== Requirement 1 ==
In the supplied passage, during which season did the "Kim knows" argument take place?
== Requirement 2 ==
Rewrite the records from the line containing "Risque d’allergie très élevé (1132, 326)" through the end of the records, inclusive, changing "Présentation" to "À propos" and leaving everything else unchanged.

== Supplied passage ==
--- begin ---

The witness protection program certainly wouldn’t be surprised if one of their witnesses went back to their real identity after a mere four years and was subsequently killed in revenge for testimony.
Saul gives no indication whatsoever that he things Ignacio is alive, saying that someone is to blame for an action does not imply that they are currently alive, just that they were alive to take the action when it occurred. He’s not ‘confusing his tenses’, he is referring to events in the past and an ongoing condition (blame for the events) in the present tense, which is gramatically correct whether the person is alive or dead.
I’m not going to get into this much more because I had my fill of arguing about absurd English usage claims back in the great “Kim knows” war in season 2.
I don’t see his car anywhere. You’re talking about the cold open to the most recent episode, right?

--- end ---

(Click-target data)

--- begin ---

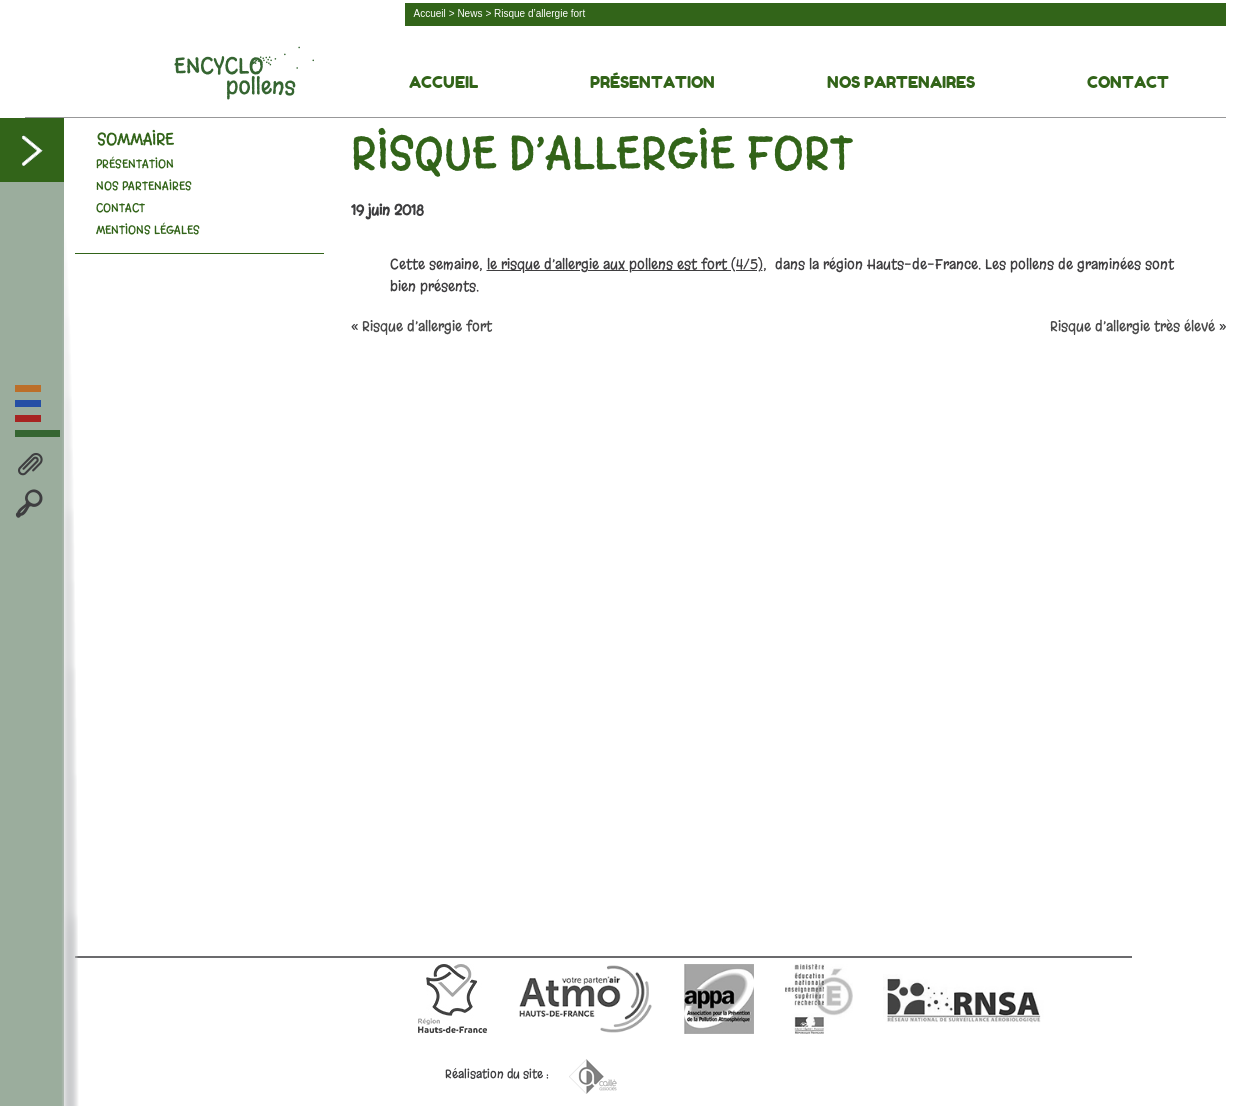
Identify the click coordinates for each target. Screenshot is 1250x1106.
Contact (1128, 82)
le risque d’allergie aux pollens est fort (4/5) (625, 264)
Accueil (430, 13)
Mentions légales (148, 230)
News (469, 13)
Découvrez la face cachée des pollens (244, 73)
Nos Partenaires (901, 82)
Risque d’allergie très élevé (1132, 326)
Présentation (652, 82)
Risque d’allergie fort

--- end ---

== Problem solution 1 ==
Season 2.

== Problem solution 2 ==
Risque d’allergie très élevé (1132, 326)
À propos (652, 82)
Risque d’allergie fort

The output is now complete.